─── Records shown

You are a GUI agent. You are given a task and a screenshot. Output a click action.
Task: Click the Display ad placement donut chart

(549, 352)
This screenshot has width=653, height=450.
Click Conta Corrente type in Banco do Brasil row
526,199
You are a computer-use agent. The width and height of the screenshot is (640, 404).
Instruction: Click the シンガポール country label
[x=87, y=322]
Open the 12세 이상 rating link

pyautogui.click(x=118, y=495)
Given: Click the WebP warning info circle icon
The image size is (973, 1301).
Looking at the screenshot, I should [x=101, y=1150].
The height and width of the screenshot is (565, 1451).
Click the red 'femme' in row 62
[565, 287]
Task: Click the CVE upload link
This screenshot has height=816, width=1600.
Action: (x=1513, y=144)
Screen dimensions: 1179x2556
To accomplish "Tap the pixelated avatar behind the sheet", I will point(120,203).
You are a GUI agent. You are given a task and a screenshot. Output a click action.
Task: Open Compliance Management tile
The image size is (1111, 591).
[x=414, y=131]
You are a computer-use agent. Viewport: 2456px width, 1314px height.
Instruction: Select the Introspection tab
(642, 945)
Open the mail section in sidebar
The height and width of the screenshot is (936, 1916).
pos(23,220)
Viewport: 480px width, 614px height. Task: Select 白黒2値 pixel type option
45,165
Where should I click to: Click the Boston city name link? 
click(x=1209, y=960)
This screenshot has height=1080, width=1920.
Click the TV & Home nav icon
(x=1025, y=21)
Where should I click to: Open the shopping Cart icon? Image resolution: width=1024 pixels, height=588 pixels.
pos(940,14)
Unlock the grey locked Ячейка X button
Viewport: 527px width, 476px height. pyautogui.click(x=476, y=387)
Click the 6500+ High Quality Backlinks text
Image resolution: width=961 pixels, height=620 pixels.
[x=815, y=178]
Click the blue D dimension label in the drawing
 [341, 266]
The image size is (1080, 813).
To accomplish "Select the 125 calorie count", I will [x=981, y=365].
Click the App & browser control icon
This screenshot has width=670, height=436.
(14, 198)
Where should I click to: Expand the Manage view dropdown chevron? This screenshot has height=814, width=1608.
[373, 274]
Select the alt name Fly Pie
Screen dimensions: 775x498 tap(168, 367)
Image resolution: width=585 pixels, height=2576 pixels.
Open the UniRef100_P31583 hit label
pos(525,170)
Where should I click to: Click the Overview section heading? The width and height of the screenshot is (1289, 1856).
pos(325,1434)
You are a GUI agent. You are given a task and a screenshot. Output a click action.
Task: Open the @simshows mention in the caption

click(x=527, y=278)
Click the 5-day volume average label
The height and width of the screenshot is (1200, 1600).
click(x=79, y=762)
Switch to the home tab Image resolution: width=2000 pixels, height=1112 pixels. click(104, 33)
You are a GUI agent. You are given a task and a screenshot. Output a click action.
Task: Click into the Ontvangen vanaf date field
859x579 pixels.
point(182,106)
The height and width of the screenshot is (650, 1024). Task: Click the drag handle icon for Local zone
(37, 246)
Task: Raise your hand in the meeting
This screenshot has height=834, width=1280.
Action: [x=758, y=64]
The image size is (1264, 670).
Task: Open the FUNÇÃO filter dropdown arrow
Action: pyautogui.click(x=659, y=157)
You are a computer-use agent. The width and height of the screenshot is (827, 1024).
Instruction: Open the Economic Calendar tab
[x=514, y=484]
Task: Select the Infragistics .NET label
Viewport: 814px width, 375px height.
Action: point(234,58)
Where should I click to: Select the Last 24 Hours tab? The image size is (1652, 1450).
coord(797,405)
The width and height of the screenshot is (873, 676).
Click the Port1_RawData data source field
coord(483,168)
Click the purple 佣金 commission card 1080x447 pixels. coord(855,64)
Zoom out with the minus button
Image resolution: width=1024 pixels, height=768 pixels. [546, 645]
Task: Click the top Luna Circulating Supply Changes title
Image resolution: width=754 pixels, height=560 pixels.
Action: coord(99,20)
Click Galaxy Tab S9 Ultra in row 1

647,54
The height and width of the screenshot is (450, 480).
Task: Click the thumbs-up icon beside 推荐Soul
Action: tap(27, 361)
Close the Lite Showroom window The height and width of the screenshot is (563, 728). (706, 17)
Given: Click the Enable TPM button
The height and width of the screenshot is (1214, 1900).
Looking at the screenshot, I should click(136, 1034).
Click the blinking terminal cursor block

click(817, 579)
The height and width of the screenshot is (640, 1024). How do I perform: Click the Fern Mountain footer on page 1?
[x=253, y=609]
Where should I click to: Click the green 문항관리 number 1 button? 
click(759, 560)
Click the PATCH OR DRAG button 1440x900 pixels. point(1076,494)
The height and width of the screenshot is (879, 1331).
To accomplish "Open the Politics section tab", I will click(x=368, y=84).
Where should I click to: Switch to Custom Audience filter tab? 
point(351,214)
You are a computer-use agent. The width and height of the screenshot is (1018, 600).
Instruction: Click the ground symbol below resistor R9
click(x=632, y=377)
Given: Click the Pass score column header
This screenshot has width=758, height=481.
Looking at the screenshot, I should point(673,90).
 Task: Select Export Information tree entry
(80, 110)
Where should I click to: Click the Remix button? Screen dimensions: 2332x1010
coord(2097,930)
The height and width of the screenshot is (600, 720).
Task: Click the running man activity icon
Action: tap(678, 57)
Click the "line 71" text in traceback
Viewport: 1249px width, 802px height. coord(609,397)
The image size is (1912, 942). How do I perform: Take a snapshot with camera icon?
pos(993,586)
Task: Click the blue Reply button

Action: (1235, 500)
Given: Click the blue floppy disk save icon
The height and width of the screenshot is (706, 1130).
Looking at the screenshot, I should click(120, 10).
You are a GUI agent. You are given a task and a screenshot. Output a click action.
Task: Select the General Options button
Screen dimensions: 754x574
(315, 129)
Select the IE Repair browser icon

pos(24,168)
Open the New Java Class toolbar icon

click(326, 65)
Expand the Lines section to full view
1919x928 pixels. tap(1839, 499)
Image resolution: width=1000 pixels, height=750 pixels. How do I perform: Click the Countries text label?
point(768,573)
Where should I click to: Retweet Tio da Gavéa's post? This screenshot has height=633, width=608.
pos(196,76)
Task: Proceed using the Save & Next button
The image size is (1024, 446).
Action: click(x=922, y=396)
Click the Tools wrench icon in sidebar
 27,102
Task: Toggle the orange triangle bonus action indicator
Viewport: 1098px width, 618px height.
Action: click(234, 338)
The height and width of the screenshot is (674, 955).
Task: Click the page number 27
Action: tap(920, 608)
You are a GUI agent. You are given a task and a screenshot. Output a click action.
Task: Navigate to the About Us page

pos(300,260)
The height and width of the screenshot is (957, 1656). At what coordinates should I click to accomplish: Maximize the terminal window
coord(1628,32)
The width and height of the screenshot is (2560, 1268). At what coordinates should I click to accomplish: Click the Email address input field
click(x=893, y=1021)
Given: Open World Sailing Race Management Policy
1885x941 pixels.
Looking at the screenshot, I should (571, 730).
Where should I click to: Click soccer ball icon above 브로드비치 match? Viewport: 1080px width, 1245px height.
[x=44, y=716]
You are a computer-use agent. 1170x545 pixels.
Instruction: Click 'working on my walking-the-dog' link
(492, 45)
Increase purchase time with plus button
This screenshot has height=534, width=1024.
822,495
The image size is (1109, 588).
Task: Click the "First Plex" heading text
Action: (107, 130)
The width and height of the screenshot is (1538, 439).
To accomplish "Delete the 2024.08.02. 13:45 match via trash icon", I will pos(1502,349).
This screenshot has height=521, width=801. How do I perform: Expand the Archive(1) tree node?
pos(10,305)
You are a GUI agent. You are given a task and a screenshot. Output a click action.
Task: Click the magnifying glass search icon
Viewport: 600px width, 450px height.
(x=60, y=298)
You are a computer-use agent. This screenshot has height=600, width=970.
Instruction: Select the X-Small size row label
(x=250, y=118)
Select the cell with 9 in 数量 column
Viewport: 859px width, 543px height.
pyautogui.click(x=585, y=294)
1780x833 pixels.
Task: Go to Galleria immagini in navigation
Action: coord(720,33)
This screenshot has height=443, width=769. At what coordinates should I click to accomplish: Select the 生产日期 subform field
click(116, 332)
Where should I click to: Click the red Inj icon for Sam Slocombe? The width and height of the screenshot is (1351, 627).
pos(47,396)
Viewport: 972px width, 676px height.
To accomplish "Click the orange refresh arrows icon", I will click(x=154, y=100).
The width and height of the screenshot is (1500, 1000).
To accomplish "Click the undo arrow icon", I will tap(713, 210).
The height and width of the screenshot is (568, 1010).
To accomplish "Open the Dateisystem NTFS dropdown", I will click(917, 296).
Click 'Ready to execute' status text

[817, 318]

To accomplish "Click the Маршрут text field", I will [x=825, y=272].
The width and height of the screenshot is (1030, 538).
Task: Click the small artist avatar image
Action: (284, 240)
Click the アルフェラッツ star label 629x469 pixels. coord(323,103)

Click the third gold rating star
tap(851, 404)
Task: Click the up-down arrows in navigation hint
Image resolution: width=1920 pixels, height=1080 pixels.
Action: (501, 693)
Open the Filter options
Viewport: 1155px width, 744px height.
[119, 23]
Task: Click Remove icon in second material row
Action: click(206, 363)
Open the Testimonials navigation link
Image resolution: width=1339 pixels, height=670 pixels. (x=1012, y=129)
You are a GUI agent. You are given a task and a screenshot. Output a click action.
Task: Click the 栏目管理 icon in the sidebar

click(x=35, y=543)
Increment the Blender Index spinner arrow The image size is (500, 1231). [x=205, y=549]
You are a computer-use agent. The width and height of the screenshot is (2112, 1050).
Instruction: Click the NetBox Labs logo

──────

* Exercise instructions *
Please give back, exactly as it stands above, the stretch from the line with "Image resolution: width=585" through the line with "Task: Raise your hand in the meeting", and no line outside it.

* Reply to the task *
Image resolution: width=585 pixels, height=2576 pixels.
Open the UniRef100_P31583 hit label
pos(525,170)
Where should I click to: Click the Overview section heading? The width and height of the screenshot is (1289, 1856).
pos(325,1434)
You are a GUI agent. You are given a task and a screenshot. Output a click action.
Task: Open the @simshows mention in the caption

click(x=527, y=278)
Click the 5-day volume average label
The height and width of the screenshot is (1200, 1600).
click(x=79, y=762)
Switch to the home tab Image resolution: width=2000 pixels, height=1112 pixels. click(104, 33)
You are a GUI agent. You are given a task and a screenshot. Output a click action.
Task: Click into the Ontvangen vanaf date field
859x579 pixels.
point(182,106)
The height and width of the screenshot is (650, 1024). Task: Click the drag handle icon for Local zone
(37, 246)
Task: Raise your hand in the meeting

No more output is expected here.